TASK DETAILS
Every line in the records below with the string "computer" is to be copied out.

SOURCE MATERIAL

________________________________________

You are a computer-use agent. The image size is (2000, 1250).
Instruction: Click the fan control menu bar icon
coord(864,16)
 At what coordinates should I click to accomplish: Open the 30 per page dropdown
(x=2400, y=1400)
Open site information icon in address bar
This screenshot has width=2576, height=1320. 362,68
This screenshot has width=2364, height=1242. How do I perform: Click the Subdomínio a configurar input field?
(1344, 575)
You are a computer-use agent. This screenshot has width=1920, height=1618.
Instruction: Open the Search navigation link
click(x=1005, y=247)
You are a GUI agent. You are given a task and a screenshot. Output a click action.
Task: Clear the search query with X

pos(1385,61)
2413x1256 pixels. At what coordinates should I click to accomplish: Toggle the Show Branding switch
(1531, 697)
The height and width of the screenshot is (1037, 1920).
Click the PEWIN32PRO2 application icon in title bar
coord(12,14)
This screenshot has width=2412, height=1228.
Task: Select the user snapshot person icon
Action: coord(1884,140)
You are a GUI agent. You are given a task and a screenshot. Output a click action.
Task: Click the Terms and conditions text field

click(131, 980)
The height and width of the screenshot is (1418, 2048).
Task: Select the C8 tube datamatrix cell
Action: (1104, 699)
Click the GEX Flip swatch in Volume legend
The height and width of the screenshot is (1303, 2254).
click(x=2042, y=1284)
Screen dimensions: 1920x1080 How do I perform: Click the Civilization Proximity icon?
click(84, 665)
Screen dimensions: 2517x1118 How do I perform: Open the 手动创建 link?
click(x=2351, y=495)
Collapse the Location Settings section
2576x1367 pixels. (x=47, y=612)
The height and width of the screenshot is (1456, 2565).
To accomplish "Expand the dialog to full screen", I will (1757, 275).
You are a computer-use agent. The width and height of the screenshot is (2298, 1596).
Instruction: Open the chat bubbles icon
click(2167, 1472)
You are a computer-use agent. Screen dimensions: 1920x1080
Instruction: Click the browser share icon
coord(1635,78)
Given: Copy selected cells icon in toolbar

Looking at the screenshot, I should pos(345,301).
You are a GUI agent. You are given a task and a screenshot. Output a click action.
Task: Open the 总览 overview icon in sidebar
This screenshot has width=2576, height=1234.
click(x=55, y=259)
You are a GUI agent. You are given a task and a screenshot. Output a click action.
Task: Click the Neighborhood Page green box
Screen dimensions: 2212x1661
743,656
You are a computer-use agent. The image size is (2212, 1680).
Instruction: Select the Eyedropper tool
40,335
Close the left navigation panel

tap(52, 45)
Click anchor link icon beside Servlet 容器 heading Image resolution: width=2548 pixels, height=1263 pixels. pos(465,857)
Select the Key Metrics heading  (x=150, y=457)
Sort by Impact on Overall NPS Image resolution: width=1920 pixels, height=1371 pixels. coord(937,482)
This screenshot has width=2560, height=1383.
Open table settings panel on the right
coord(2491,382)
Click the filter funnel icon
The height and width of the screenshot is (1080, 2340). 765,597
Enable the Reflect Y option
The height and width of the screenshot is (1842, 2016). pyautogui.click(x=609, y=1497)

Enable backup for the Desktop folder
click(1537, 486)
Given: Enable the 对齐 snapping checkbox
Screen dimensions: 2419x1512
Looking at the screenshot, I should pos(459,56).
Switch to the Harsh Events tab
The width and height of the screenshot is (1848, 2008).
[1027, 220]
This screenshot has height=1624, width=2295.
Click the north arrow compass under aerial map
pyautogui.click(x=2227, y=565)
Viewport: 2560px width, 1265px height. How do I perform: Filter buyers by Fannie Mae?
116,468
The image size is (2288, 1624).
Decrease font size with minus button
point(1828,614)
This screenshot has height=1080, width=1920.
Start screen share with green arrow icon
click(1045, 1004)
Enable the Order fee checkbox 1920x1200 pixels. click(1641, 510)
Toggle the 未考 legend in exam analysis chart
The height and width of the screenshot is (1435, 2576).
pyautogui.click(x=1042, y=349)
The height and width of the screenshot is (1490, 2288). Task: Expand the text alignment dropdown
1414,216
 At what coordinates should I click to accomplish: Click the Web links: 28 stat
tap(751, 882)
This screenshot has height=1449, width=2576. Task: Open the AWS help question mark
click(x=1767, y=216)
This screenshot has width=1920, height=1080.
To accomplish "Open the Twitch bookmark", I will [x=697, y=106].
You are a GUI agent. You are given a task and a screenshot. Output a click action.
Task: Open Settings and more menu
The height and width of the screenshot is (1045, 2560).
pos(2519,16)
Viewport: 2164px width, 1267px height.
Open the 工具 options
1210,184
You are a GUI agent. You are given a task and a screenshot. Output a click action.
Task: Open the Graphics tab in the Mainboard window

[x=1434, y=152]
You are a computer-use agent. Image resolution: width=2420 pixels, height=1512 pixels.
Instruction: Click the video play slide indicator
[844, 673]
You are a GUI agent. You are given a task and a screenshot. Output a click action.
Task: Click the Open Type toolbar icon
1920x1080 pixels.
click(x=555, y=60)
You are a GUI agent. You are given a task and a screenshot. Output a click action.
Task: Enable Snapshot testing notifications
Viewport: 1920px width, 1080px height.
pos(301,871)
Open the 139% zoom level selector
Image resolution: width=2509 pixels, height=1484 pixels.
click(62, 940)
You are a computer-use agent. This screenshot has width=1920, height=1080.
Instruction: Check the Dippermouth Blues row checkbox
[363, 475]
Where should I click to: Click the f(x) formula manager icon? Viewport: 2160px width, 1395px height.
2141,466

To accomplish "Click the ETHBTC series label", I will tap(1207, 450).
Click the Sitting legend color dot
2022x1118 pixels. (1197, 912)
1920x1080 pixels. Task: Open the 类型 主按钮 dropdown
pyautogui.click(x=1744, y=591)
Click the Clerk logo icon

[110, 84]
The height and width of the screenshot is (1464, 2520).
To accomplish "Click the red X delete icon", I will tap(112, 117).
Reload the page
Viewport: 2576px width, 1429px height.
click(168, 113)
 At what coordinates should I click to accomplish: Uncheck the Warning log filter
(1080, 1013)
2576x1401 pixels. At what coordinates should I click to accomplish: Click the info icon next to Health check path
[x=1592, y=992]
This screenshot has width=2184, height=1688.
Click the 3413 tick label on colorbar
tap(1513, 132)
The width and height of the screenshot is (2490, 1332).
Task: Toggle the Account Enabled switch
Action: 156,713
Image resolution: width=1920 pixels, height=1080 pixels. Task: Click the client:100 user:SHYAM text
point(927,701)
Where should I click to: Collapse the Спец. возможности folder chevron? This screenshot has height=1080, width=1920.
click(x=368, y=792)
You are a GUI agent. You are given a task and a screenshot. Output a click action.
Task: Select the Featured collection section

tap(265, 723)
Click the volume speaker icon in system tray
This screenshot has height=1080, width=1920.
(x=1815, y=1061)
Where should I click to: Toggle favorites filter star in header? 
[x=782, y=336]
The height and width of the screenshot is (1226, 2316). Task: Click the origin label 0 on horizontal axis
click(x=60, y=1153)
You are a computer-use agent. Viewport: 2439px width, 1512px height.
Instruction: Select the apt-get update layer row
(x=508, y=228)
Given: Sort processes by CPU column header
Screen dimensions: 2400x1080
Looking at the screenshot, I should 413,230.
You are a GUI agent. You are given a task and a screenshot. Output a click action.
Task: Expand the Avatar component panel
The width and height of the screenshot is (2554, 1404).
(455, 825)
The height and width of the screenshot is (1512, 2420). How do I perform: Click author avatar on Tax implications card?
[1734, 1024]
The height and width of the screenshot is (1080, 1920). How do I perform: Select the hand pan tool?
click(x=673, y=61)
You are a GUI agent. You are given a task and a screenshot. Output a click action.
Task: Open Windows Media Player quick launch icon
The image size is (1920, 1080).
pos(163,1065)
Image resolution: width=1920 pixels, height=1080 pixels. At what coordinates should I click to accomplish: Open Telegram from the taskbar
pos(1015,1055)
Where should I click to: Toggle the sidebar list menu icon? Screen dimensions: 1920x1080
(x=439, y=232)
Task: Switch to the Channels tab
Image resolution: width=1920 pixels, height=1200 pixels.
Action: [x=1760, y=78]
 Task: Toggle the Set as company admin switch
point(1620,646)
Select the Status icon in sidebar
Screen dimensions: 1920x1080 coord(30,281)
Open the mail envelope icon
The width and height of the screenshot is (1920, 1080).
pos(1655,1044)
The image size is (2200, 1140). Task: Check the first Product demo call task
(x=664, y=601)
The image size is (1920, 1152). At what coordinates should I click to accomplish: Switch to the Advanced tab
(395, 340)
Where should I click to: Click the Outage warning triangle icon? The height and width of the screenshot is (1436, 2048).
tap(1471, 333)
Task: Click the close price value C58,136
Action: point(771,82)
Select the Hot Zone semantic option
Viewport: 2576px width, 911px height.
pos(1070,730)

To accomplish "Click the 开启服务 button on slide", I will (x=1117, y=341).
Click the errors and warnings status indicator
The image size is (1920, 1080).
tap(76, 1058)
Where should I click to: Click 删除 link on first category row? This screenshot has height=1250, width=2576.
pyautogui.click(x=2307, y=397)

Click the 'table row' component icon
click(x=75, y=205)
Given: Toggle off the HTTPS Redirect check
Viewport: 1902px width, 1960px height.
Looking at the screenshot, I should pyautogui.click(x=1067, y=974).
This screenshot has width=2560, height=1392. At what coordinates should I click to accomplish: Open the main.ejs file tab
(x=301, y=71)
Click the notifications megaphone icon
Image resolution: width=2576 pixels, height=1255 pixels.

________________________________________

EXERCISE ANSWER
You are a computer-use agent. The image size is (2000, 1250).
You are a computer-use agent. This screenshot has width=1920, height=1618.
You are a computer-use agent. The width and height of the screenshot is (2298, 1596).
You are a computer-use agent. Screen dimensions: 1920x1080
You are a computer-use agent. The image size is (2212, 1680).
You are a computer-use agent. Image resolution: width=2420 pixels, height=1512 pixels.
You are a computer-use agent. This screenshot has width=1920, height=1080.
You are a computer-use agent. Viewport: 2439px width, 1512px height.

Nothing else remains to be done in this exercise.